Gen. Dwight D. Eisenhower had his resignation letter ready for a reason: the success of Operation Overlord was never a given.
When the Allies stormed the beaches of Normandy on June 6, 1944, they faced daunting odds as they attacked the Nazis’ “Atlantic Wall.”
“If any blame or fault attaches to the attempt it is mine alone,” Eisenhower wrote in a statement to be read to the American people in the event of failure.
The statement proved unnecessary — the largest amphibious assault in military history was a success, though 4,414 allied troops were killed that day. But given the slim margins for victory, it begs the question: What if D-Day had failed?
A common conclusion among armchair generals is that Germany would have gone on to win the war, but that might have been an unlikely scenario.
“By that point in the war, the Russians are barreling toward Germany,” said Kurt Piehler, director of Florida State University’s Institute on World War II and the Human Experience. “The outcome if D-Day failed is the Soviets would have liberated France, which would have had a very different postwar map.”
Around the time of D-Day, the tide had begun to turn on the eastern front, where the Soviets had expelled the Germans from Russian territory at enormous cost after three years of fighting.
Just two weeks after D-Day, the Soviets launched Operation Bagration, a surprise attack involving 1.5 million Russian troops who blasted through the German army in Belarus. The operation was the beginning of what would be some of the largest losses for the German military during the war. The Russians would wipe out 28 of 34 German army divisions on the eastern front during the Bagration campaign.

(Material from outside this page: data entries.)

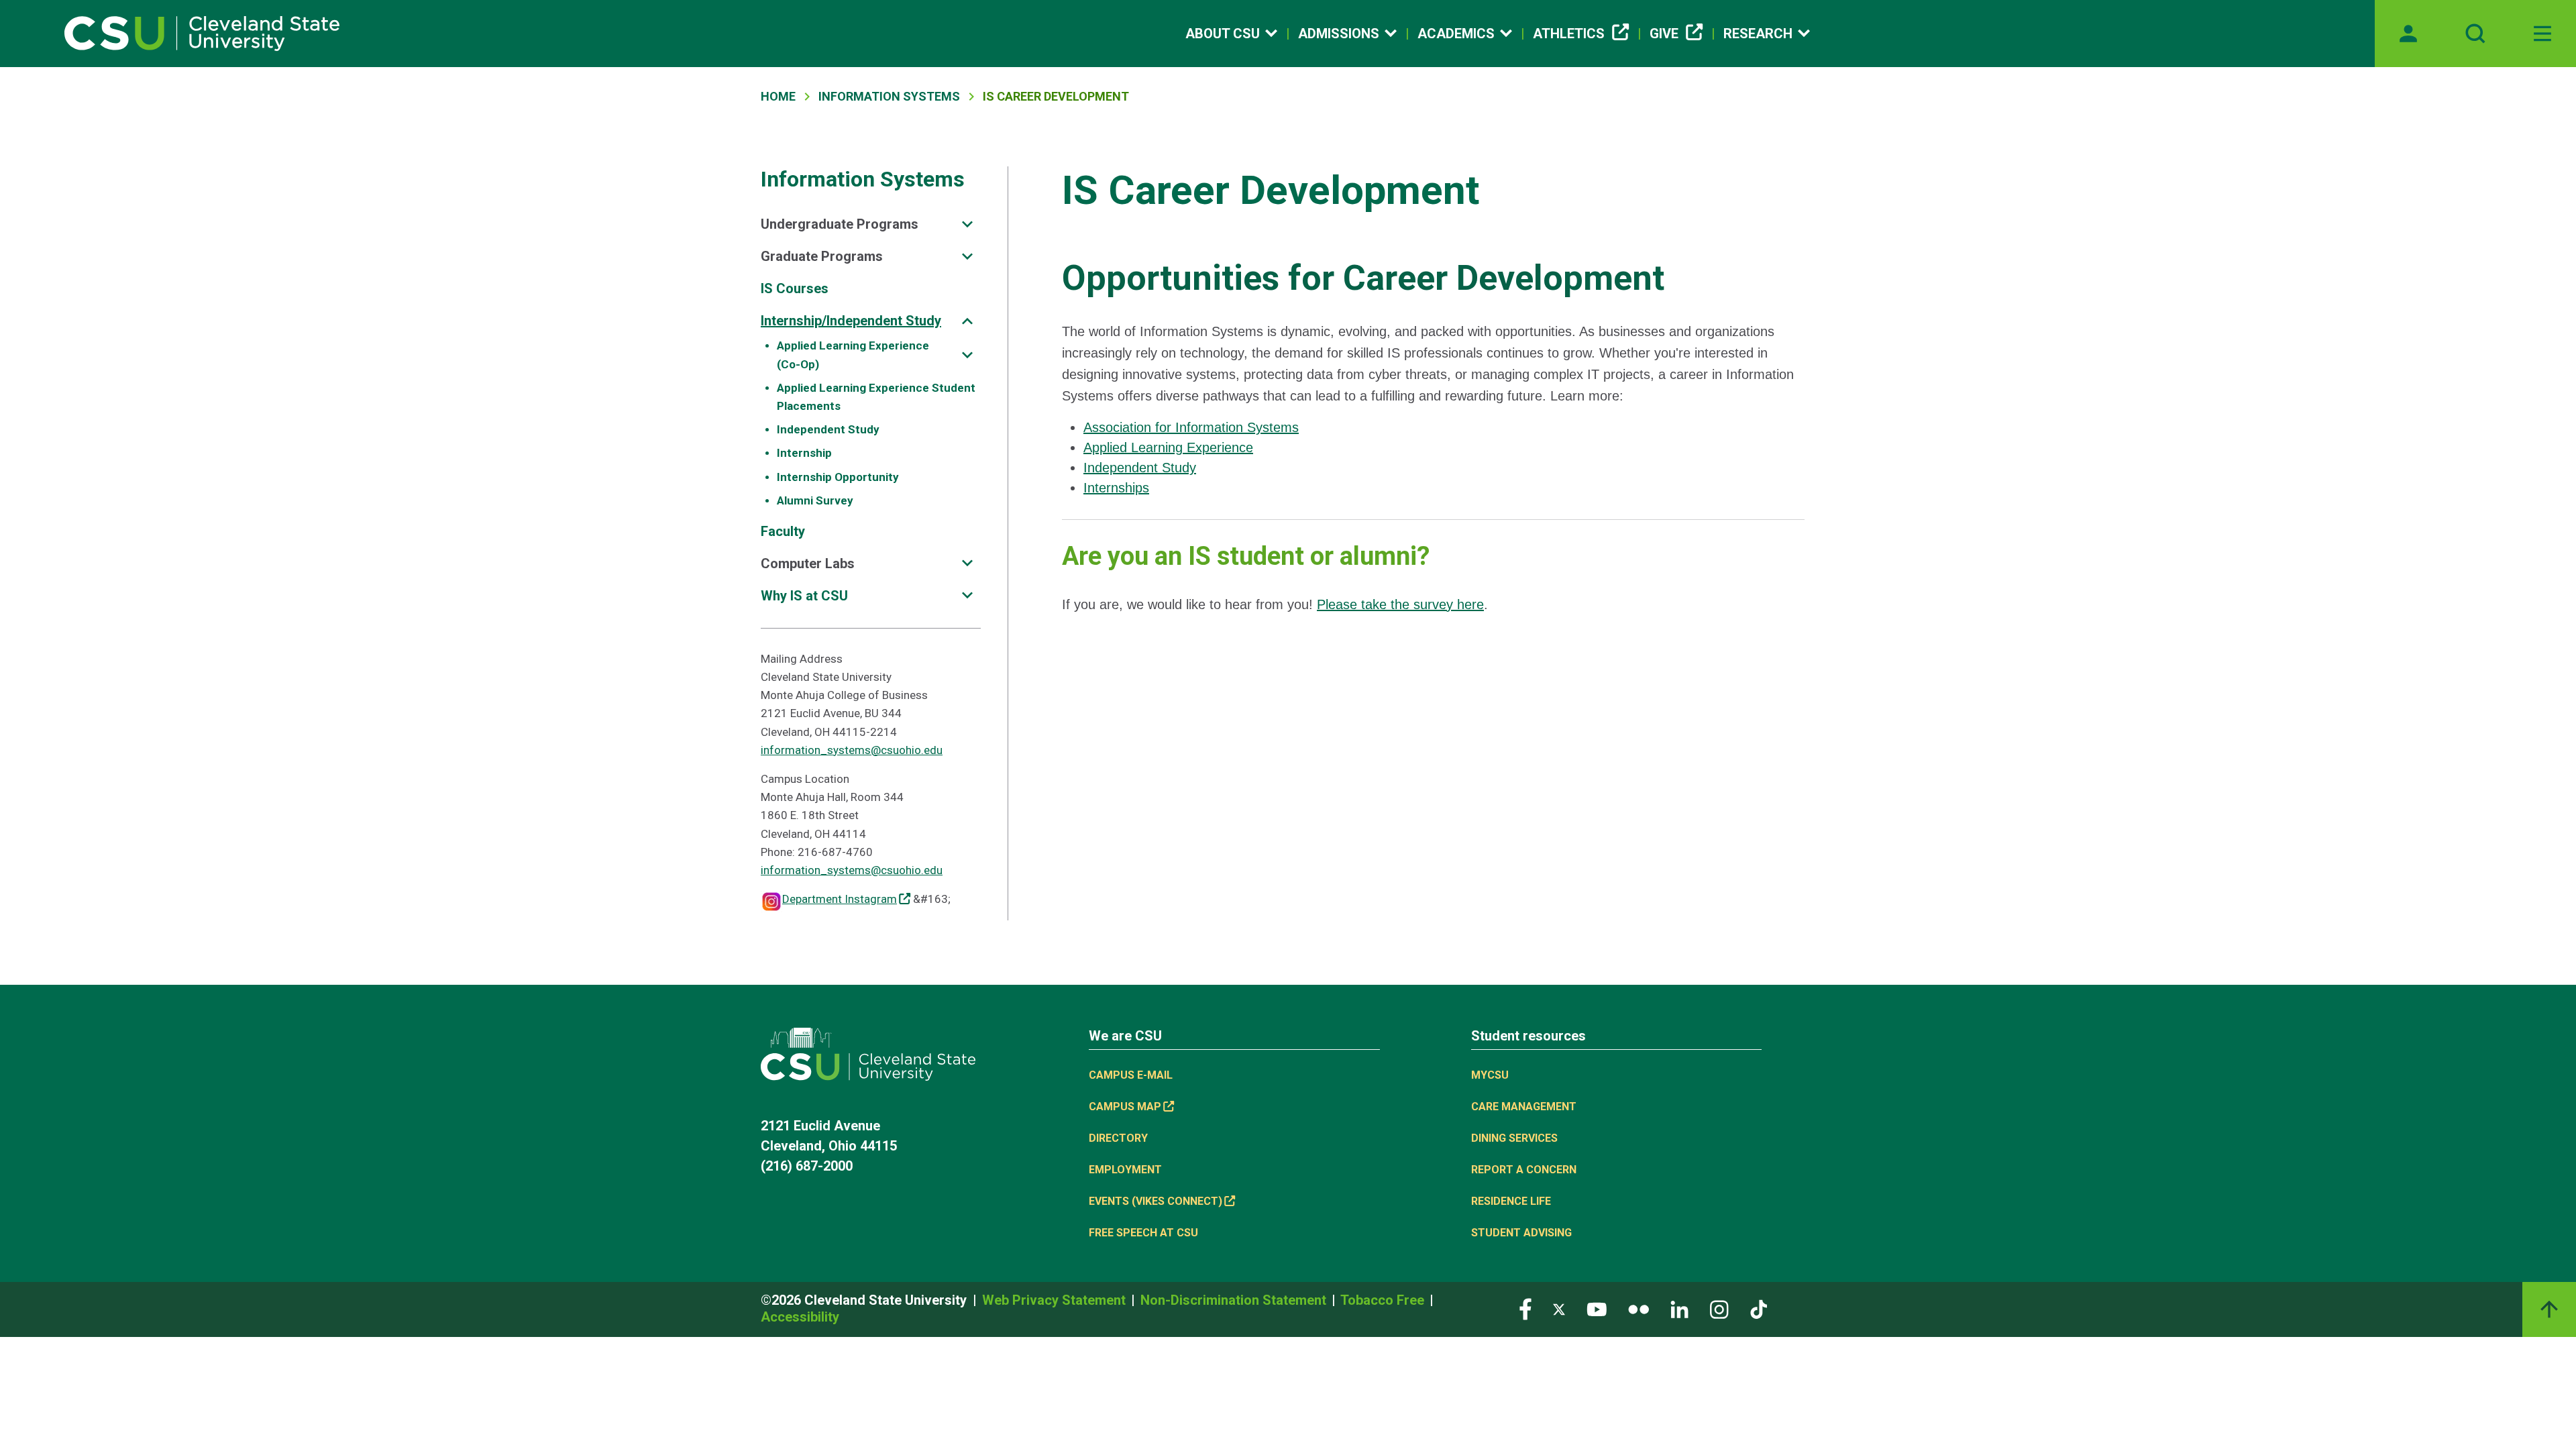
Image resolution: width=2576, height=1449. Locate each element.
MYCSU (1490, 1075)
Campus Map (1125, 1106)
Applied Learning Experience (1168, 447)
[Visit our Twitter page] (1559, 1308)
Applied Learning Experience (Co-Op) (853, 354)
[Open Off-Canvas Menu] (2542, 33)
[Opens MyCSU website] (2408, 33)
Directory (1118, 1138)
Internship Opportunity (838, 477)
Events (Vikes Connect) (1155, 1201)
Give (1664, 33)
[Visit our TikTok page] (1758, 1308)
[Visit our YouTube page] (1597, 1308)
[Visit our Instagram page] (1719, 1308)
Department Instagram (839, 899)
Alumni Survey (815, 500)
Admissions (1338, 33)
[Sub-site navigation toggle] (967, 224)
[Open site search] (2475, 33)
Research (1757, 33)
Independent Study (828, 429)
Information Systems (889, 96)
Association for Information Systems (1191, 427)
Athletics (1569, 33)
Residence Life (1511, 1201)
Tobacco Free (1384, 1300)
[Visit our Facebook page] (1525, 1308)
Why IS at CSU (804, 596)
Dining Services (1514, 1138)
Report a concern (1523, 1169)
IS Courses (794, 288)
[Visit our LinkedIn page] (1679, 1308)
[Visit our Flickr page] (1638, 1308)
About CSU (1222, 33)
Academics (1456, 33)
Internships (1116, 487)
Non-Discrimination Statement (1235, 1300)
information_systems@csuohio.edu (852, 750)
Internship (804, 453)
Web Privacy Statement (1055, 1300)
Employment (1125, 1169)
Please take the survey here (1400, 604)
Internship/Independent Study (851, 321)
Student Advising (1521, 1232)
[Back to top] (2549, 1309)
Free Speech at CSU (1143, 1232)
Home (778, 96)
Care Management (1523, 1106)
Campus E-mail (1131, 1075)
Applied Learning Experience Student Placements (876, 397)
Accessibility (800, 1317)
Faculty (783, 531)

By August, the Red Army was on the doorstep of Warsaw and Berlin wasn’t far off. At the same time, allies had made it to Paris. But if D-Day failed, it would have taken time for the U.S. to regroup for another invasion. It took years of planning to launch D-Day in the first place.
“Roosevelt really hated the Nazis, so I see him as persevering,” Piehler said.
It isn’t clear how the Germans would have reacted in the event of a D-Day victory. They might have moved forces east to deal with the Russians, but Hitler also would have been concerned about being attacked again in the West.
Nonetheless, by this point, the Russians had momentum. “The dirty secret is the Russians were going to win the war,” said Stephen Bourque, professor emeritus of military history at the School of Advanced Military Studies in Fort Leavenworth, Kan. “They (the Russians) are moving pretty quick at this point.”
If D-Day failed, “the Russians would have ended up in France,” Bourque said. “The Russians could have ended up in the Netherlands or Belgium. What would that have been like?”
It could be argued that D-Day, more than being a decisive factor in winning the war in Europe, ultimately saved western Europe from being dominated by the Soviet Union in the way other countries were under the Iron Curtain during the postwar period. While Britain declared war on Germany over its annexation of Poland, the U.S. and Britain essentially ceded the country to the Soviets who liberated it from the Nazis.
After Germany’s surrender, Europe was divided and countries like East Germany, Poland, Romania, Czechoslovakia and Bulgaria served as satellite states of the Soviet Union.
Would the U.S. have ceded all of Germany and France — the bulk of Western Europe — to the Soviets if the Red Army had pushed through because of D-Day’s failure? If the U.S. demanded the Soviets pull back, would Joseph Stalin have complied or staked his claim? And if the Soviets held their position, would the Cold War have come to an immediate, violent head in 1945?
Historians say it’s impossible to guess how it all could have played out.
But by late summer of 1945, when President Harry S. Truman and Joseph Stalin met in Potsdam, Germany, to finalize the postwar map, the military balance of power had dramatically changed in the American’s favor.
Truman let his Russian counterpart know in Potsdam that the U.S. had developed a new secret weapon without offering details. Days before their meeting, the U.S. had successfully tested the atomic bomb.
If D-Day had failed, and the Soviets were deep into western Europe by war’s end, Truman could have used the threat of a nuclear attack to force Stalin back.
Truman would soon show a willingness to deploy his secret weapon.
During the Potsdam meetings, it was agreed that the Soviets would join the war against Japan, with an invasion date of Aug. 15. But Truman, perhaps leery about the Russians gaining a foothold in the Pacific and eager to send a message to Stalin about overreaching in Europe, ordered a nuclear strike shortly before the Soviets were to join the fight.
On Aug. 6, the U.S. dropped the first of two nuclear bombs on Japan, which brought an end to the war there and marked the start of the Cold War. Four years later, the Soviets had a nuclear bomb of their own.